Leaving out all pictures, transcribe exactly the lines between the line with "Instruction: Click the" and the last line of the records below, both included.
Start of Input records
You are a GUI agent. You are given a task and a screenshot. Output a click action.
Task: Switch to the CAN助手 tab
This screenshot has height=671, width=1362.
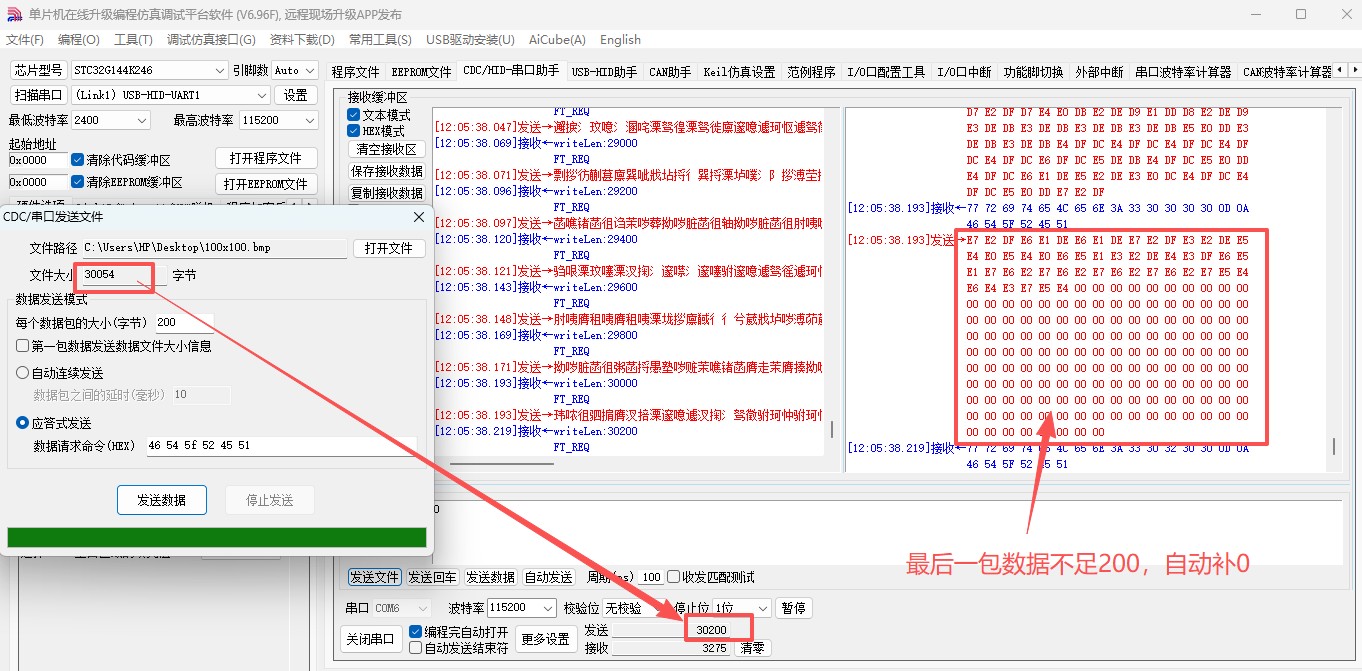[x=670, y=71]
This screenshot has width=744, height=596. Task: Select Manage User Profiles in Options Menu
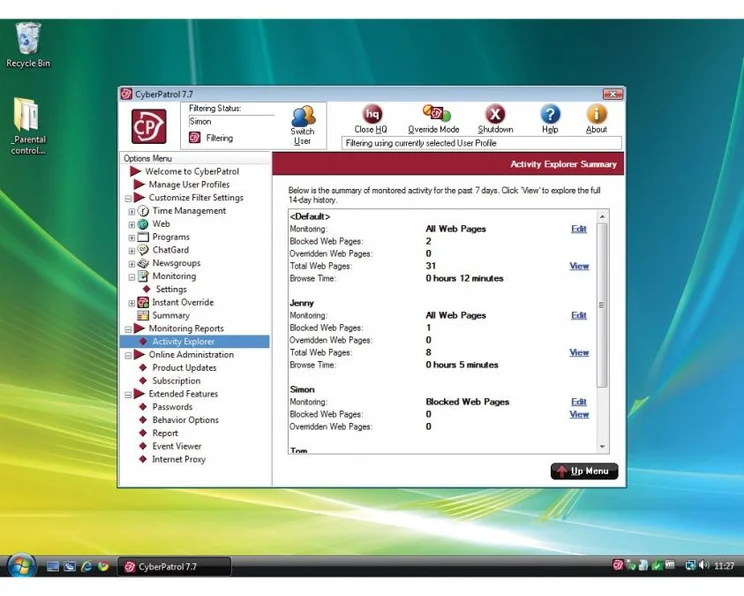[188, 185]
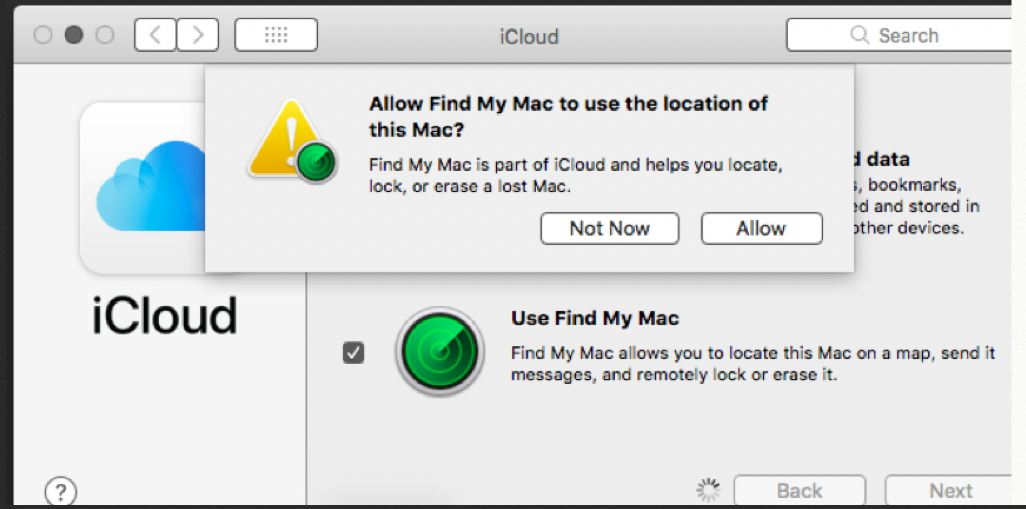Image resolution: width=1026 pixels, height=509 pixels.
Task: Minimize the iCloud preferences window
Action: [x=74, y=35]
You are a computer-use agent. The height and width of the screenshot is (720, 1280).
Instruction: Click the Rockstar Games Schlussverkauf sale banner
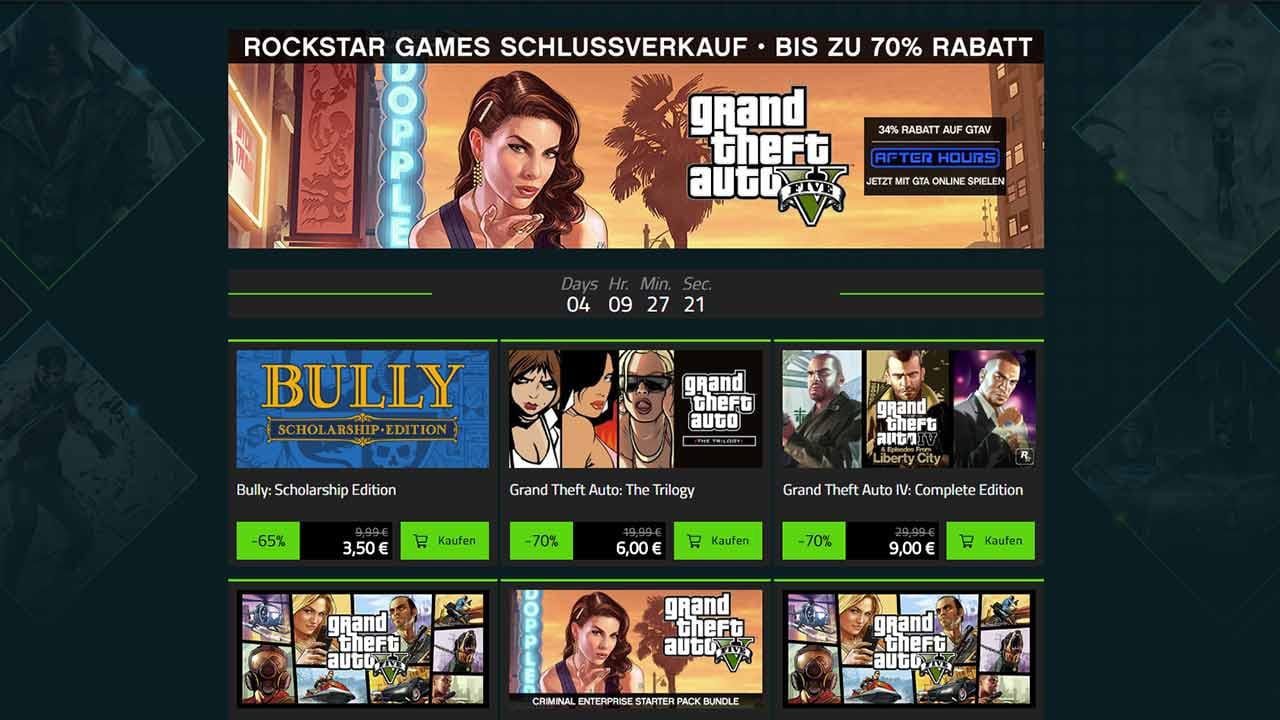[636, 139]
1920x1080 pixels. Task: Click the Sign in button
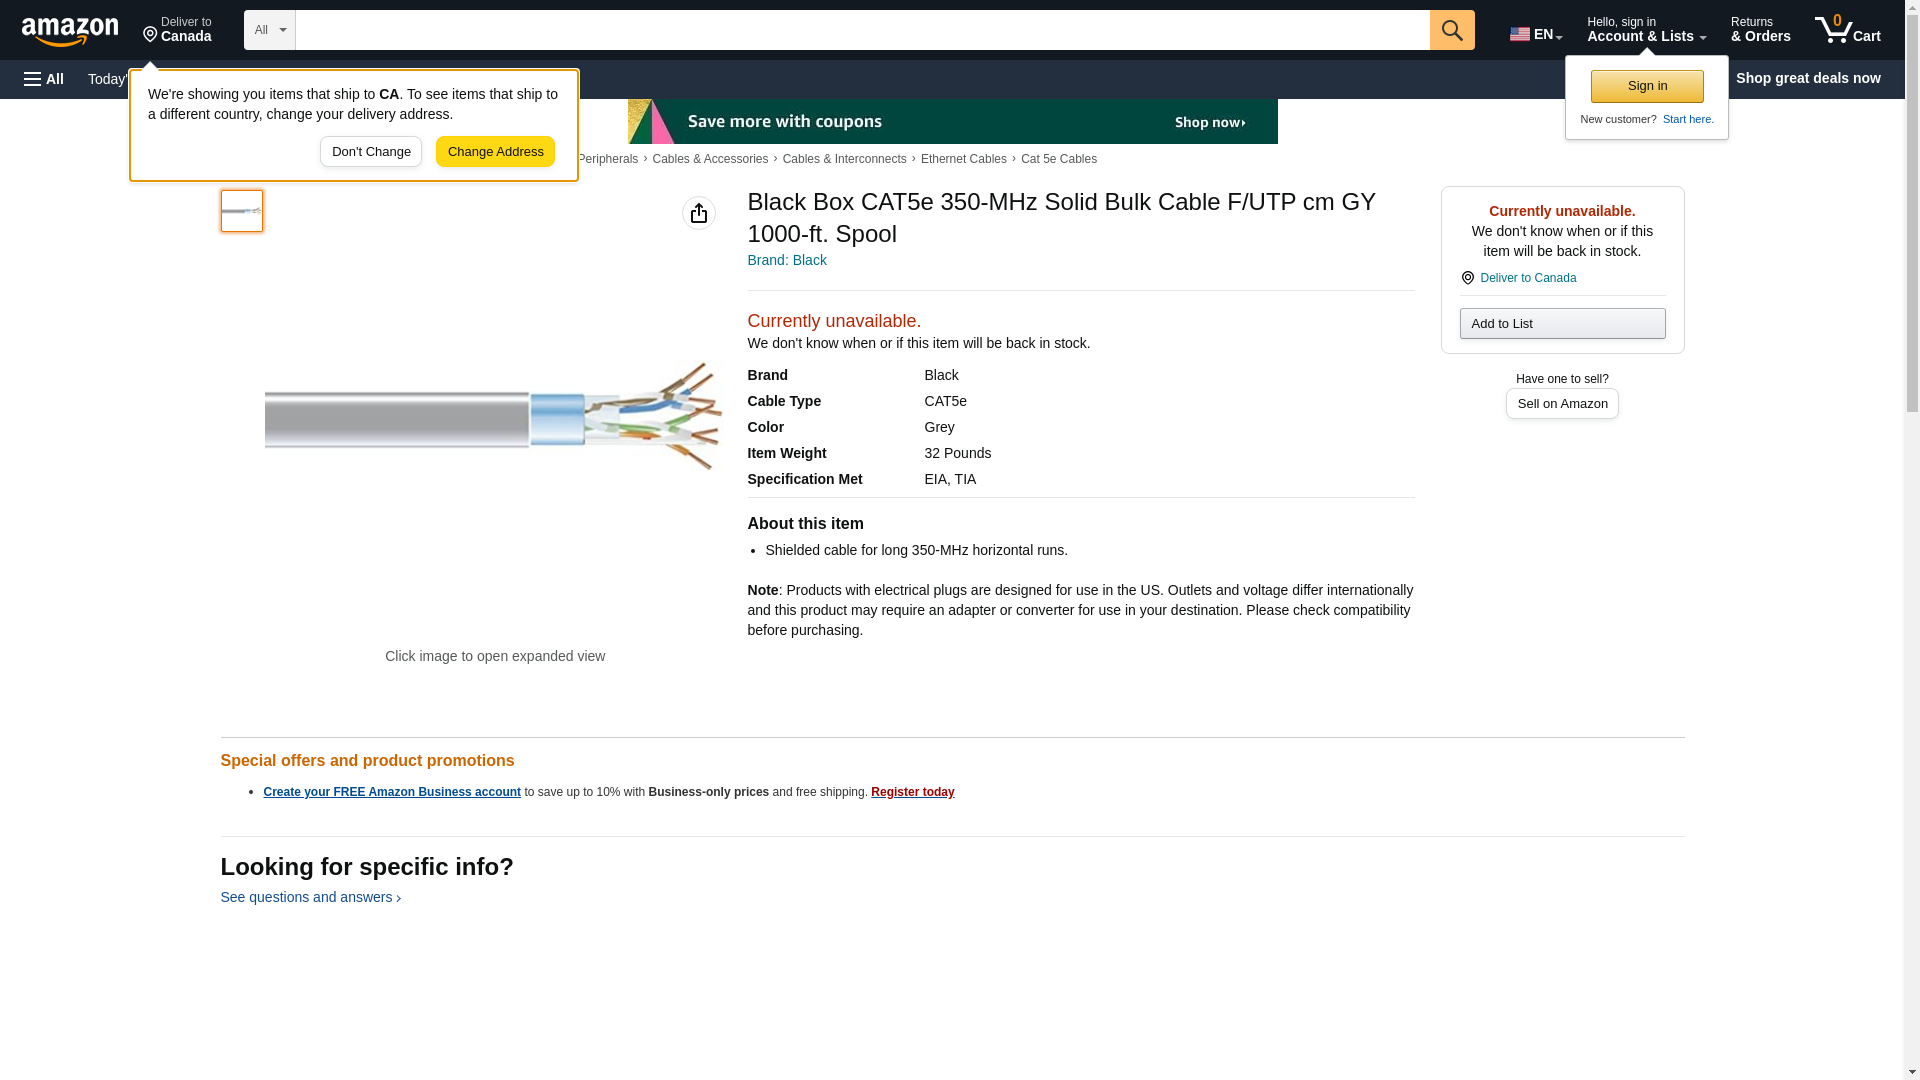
End of Input records
• **Response to the task**:
Instruction: Click the Rockstar Games Schlussverkauf sale banner
[636, 139]
1920x1080 pixels. Task: Click the Sign in button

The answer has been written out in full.